The British trio moves beyond the tropical-house Top 40 of their debut on a theatrical, diverse sophomore album that finds frontman Olly Alexander blurring the boundaries between sacred and profane.

Images of spirituality and religion permeate the work of Years & Years. The title of the British trio's 2015 debut album was Communion. Those themes become even more prominent in tracks with names like “Sanctify,” “Hallelujah,” “Karma,” and “Preacher” on the sometimes bombastic, sometimes sensual follow-up, Palo Santo. (“Palo santo,” or “holy wood,” is an incense used in indigenous Inca culture to cast away evil spirits.) In most Western theologies, dancing is the devil’s work, and the thrill of shaking your blasphemous hips while invoking the Lord predates Madonna by centuries. But you can see why Years & Years, in particular, connect music with religious transcendence. For an artist like the trio’s principal songwriter, the energetic Olly Alexander, who’s gone from mild-mannered frontman to fledging queer icon in just a few years, pop isn’t a frivolous pastime—it’s a sacred experience.

Alexander’s lyrics have always dealt with the murky, complicated side of desire, a fascination that gives physical heft to Palo Santo’s spiritual imagery. “Sanctify,” the record’s lead single and opener, finds him mid-hookup with a man who professes to be heterosexual. “You don’t have to be straight with me/I see what’s underneath your mask,” Alexander chides, in an apt double entendre, as he asks the guy to “sanctify my body with pain.” The contrast between the quiet verses and wide-open pop chorus mimics the lovers’ conflicting emotions of shame and ecstasy. Alexander ladles on the drama with Timberlakian trills, his voice smooth and precise against icy synths. A welcome reinvention for Years & Years, the track departs from the tropical-house Top 40 they’re known for, moving toward a more theatrical and intense sound.

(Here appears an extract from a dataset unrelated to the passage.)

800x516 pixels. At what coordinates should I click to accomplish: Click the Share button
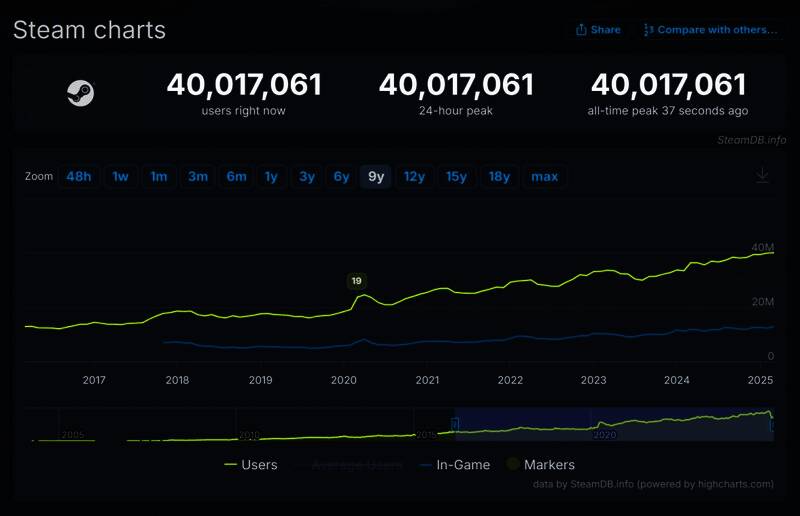click(x=598, y=30)
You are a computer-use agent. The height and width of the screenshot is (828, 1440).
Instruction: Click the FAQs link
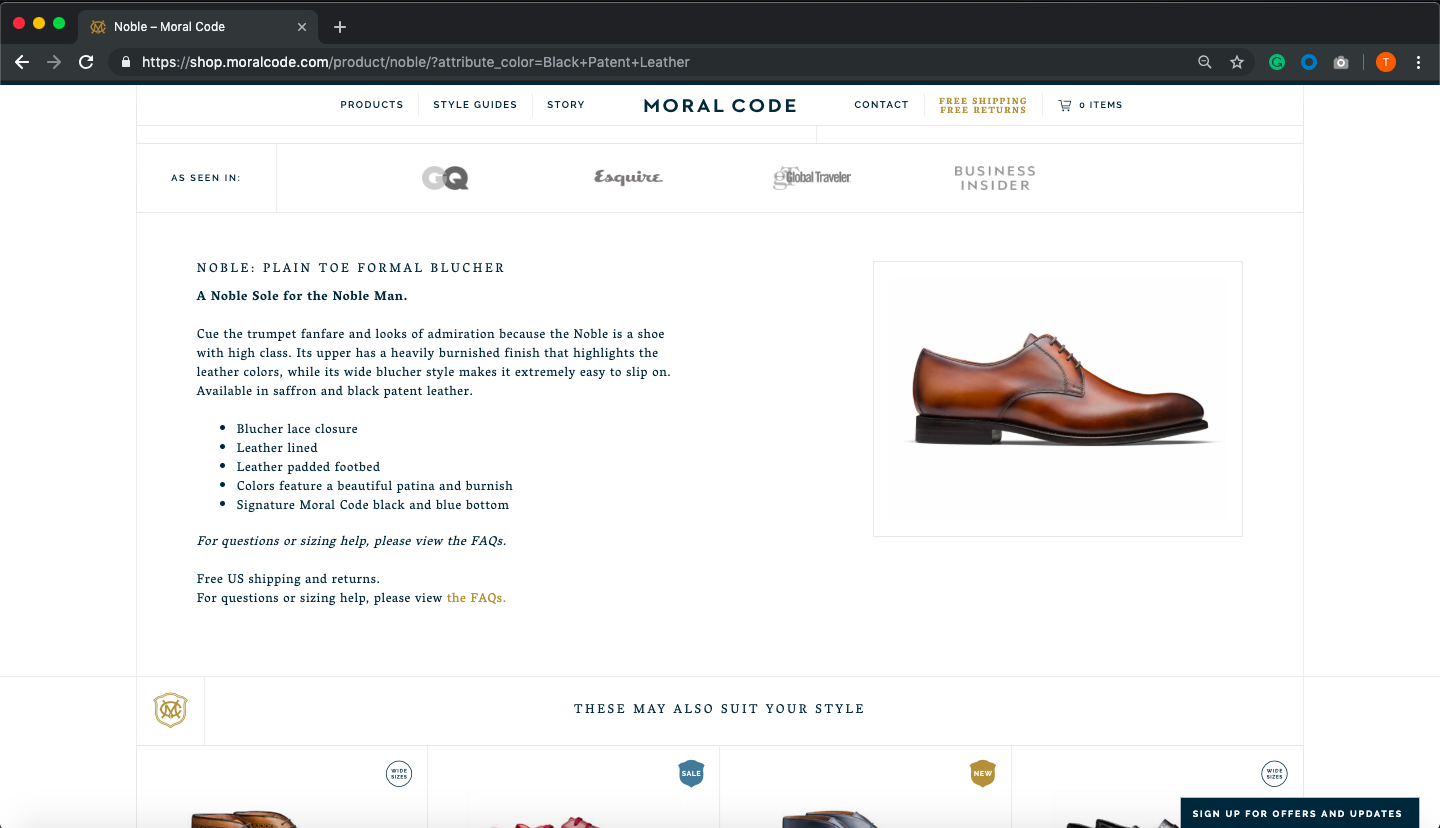[476, 597]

Palo Santo puts its best foot forward with “Sanctify,” and a handful of subsequent songs make for some of the most enjoyable music Years & Years have released thus far. Although it uses a somewhat predictable dancefloor-as-site-of-divine-communion metaphor, “Hallelujah” is so relentlessly upbeat that its sounds blast through the mundanity of its lyrics, reigning in the atmosphere of Ibiza beach-rave revelry just before it slides into gaudiness. With an intro lifted almost note-for-note from Lauryn Hill’s “Everything is Everything,” “Karma” differentiates itself from typical Discover Weekly pap by taking inspiration from ’90s R&B girl groups instead of the sub-EDM vocoder pop many of Years & Years’ contemporaries peddle. At his best, Alexander exudes the youthful confidence of a kid perfecting his moonwalk in the bedroom mirror.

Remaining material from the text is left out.